A middling indie success in pre-code Hollywood, and a cult hit that gained in reputation in the decades that followed, the infamous Bela Lugosi-vehicle White Zombie is newly restored for high-def and now available on DVD. Released in 1932, director Victor Halperin's creepy horror film is perhaps most known for being the first major zombie movie, establishing a lot of what would later be genre clichés, including the slow-moving, brainless, vacant-eyed demeanor that would become the undead standard. In this instance, the zombies themselves aren't very scary, but White Zombie otherwise makes up for their faltering by heaping on plenty of atmosphere.
The story, such as it is, concerns itself with Neil and Madeline (John Harron and Madge Bellamy), a couple traveling pre-honeymoon. Pre-wedding, actually. Tying the knot is the first order of business upon landing in Haiti. They are heading for the island estate of businessman Charles Beaumont (Robert Frazer). He has taken an interest in the beautiful Madeline, but has mostly fended off Neil's suspicions by promising the new hubby a job. Besides, there are stranger things afoot on the island that should concern the oblivious travelers. On their way to Beaumont's, the lovers hear tales of corpses resurrected to work the fields and even see alleged evidence of the same. This should be enough to shoo away anyone, but self-regarding Americans pay no mind to local legend (just as overly confident fiancés turn a blind mind to rich creeps who want to give them money). Not even the warnings from the priest who comes to marry them (Joseph Cawthorn) can scare this pair back to the States.
Beaumont is not actually the man behind the zombie plague, but his lust for Madeline will soon see him making a deadly bargain. The rich man enlists the help of the nefarious "Murder" Legendre (Lugosi) to win the girl away from her new spouse--and on their wedding night, no less! Legendre works his voodoo-esque magic to induce a death-like coma in Madeline. She "dies" and is buried in her wedding dress, and the blonde beauty is still luminous and pure when Legendre and his undead servants rescue her for her crypt. They deliver her to Beaumont--though being a horror story, the man didn't consider the ironic consequences. The woman who drove him to such distraction still looks beautiful, but her essence has been drained. What does love mean when your paramour has no soul?
White Zombie is a curiosity, but it's not necessarily a good movie. The low-budget production is still light years ahead of Ed Wood (who was an admirer), but yet has a long way to go to compete with the Universal monster movies or the Val Lewton horror flicks Halperin's effort more closely resembles. The story is full of holes, and the telling of it is wobbly. Bela Lugosi is as creepy as you would expect him to be, but he stands out amongst a cast that is otherwise barely competent. Both Harron and Frazer overdo every line, and Cawthorn, bless him, regularly fumbles. One shudders to think that Halperin may be using the senior actor's best takes. Madge Bellamy is probably not all that great, either, but she is spared embarrassment thanks to a role that demands she mostly stare blankly ahead.

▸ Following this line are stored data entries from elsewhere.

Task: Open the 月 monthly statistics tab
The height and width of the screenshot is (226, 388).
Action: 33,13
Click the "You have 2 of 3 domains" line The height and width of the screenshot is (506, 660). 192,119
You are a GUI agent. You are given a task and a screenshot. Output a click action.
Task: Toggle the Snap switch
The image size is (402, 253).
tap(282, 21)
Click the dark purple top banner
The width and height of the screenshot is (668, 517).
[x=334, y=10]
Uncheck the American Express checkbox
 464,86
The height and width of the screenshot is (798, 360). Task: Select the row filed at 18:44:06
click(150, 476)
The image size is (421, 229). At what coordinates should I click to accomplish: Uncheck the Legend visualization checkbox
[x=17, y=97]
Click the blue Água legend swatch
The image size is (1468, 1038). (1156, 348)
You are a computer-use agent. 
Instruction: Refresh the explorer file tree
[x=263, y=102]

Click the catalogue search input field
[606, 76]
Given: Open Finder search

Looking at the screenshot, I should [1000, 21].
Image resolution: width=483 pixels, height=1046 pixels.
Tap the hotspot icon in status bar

Even with these failings, there is something admirable, if not quaint, about White Zombie. As a filmmaker, Halperin regularly stretches beyond his means. His attempts at complicated shadows and artful framing come off a good portion of the time (one scene opens and closes with Harron moving aside to reveal Frazer, and then back again, his rear serving as an in-camera dissolve), suggesting an ambition that far outstrips the circumstances. Special effects are cheap and rudimentary, but bold, and for those who go in for such things, could even work as kitsch. The ever-present vulture, in particular, is surprisingly detailed in close-up. Some of the dark magic is also pretty spooky. Lugosi carving a voodoo doll and using it to invade Madeline's consciousness is perhaps the best sequence of the movie. The zombies don't strike much by way of an imposing presence, but White Zombie is more about the setting and the psychological implications than it is genuine fright. It's the idea that a man could be turned to a hollow shell that is supposed to unsettle us. This species has yet to develop a taste for braiiiiiins.
All in all, White Zombie is not a bonafide classic, but it's still a worthwhile touchstone in the development of horror movies. Its brief running time (67 minutes) also ensures that the narrative never really wanes. Halperin jumps from point to point before any one leaden plot element sinks the whole thing. Measured expectations are in order, but if you're a fan of vintage horror and monster movies, then White Zombie is definitely required at some point in your viewing history.
The alternate version, which can be found under the bonus menu, has more scratches and clumsy edits, but the original look of the movie is in better evidence. Even in its imperfections, it's still apparently better than most of the other previously available copies of White Zombie, which has languished in the public domain for years. Yet, there are definitely faults, including at times being too dark and the image can look hazy and emulsified.
There has to be a middle ground between these two presentations, but we haven't gotten it yet.
Bela Lugosi appears in a nearly 7-minute interview in which he talks about his emigrating to America and his acting. This is from the same era as White Zombie.
There is also a theatrical trailer from the film's 1951 reissue and a stills gallery.